Même si la situation s’améliore avec le temps, encore aujourd’hui, vivre de leur métier est un véritable défi. «Ce qui nous fait tourner, ce sont les réparations et les commandes « sur mesure », par exemple pour des bagues de fiançailles ou de mariage», précise Noémie. Surtout que les artisanes tiennent à respecter leurs valeurs. «Un maximum de nos fournisseurs sont soit dans la région, soit au-delà, mais en Suisse. Nous avons la chance de vivre dans un canton avec beaucoup de savoir-faire, c’est génial de pouvoir aller à vélo chez notre sertisseur», pointe Capucine.
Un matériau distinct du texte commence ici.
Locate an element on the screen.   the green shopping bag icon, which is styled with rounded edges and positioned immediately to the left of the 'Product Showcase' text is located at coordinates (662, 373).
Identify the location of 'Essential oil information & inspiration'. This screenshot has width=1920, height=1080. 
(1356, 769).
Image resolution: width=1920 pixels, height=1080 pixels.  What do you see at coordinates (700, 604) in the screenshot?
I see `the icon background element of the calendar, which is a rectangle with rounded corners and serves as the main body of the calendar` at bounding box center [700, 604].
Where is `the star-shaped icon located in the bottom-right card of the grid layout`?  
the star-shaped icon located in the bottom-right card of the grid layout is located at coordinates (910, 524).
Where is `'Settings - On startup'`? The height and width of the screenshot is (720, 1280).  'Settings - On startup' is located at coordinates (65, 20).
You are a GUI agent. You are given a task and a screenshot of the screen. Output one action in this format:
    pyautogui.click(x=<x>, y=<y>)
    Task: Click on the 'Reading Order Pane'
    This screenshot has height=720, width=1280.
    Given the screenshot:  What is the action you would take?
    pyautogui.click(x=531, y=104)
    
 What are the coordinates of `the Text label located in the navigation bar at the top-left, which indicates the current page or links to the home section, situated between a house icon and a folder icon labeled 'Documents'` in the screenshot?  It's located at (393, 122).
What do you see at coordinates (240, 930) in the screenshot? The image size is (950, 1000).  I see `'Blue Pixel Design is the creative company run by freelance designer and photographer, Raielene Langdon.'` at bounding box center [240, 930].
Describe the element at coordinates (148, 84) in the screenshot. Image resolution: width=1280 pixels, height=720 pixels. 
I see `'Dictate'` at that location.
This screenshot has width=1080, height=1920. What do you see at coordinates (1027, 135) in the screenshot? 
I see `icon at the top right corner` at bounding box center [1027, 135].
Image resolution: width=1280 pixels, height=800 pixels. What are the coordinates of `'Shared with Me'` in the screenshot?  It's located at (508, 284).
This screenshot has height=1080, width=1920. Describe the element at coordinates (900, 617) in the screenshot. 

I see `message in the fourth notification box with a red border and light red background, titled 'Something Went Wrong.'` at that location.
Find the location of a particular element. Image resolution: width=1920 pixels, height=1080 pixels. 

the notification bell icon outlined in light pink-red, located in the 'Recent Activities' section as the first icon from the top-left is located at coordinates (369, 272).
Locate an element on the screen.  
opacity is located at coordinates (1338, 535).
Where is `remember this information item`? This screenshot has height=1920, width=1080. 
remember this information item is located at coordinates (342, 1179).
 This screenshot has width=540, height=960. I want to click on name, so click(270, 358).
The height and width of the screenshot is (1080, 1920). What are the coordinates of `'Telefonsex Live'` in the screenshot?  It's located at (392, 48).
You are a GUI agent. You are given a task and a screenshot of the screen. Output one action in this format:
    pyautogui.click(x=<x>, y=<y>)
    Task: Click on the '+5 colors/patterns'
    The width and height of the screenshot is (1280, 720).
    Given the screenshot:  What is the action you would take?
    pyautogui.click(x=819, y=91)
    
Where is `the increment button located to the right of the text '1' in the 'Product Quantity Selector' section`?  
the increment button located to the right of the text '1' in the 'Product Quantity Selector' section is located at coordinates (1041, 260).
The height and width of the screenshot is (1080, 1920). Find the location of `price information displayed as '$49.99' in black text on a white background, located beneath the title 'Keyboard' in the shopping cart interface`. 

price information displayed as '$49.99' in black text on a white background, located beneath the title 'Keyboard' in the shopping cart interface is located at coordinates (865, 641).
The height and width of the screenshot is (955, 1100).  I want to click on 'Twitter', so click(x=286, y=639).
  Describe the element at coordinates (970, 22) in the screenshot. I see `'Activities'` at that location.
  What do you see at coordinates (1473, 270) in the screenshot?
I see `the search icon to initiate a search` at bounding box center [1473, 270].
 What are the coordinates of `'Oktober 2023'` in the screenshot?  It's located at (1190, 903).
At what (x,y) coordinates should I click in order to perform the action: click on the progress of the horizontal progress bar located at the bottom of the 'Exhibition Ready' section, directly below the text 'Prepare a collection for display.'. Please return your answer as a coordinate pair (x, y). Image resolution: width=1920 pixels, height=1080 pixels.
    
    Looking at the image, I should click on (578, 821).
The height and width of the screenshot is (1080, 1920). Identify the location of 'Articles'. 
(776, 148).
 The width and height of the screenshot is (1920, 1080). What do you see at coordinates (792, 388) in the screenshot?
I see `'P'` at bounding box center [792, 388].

Un choix qui fait grimper le prix final de leurs créations. «C’est sûr que c’est plus coûteux, mais l’objet va tenir dans le temps, et nous avons également toute une réflexion pour utiliser au maximum des matériaux recyclés et éthiques.»

Des matières par toujours nettes

Pour l’or, elles font notamment appel au label Oekogold, qui ne fournit que du métal de seconde main provenant de bijoux anciens fondus. «On sait que les techniques pour l’extraire sont coûteuses écologiquement et parfois même humainement, donc cela nous permet d’être plus tranquilles», souligne Noémie.
Malgré leurs efforts, les deux orfèvres doivent bien admettre qu’elles ne maîtrisent pas tous les composants. «Même avec les labels, ce n’est pas la panacée, on ne sait pas forcément tout. Et, pour les pierres précieuses, c’est encore plus compliqué», regrette la jeune femme. Capucine va dans le même sens: «Le problème de notre métier, c’est qu’on est obligé de vivre avec des matières premières pas toujours nettes. Même si on fait attention, on doit assumer ça.» Heureusement, le public semble de plus en plus averti à ce sujet, selon elles. «La clientèle nous pose toujours davantage de questions. C’est positif parce que cela nous force à y faire attention. Pour que les choses changent, il faut que l’on s’éduque mutuellement.»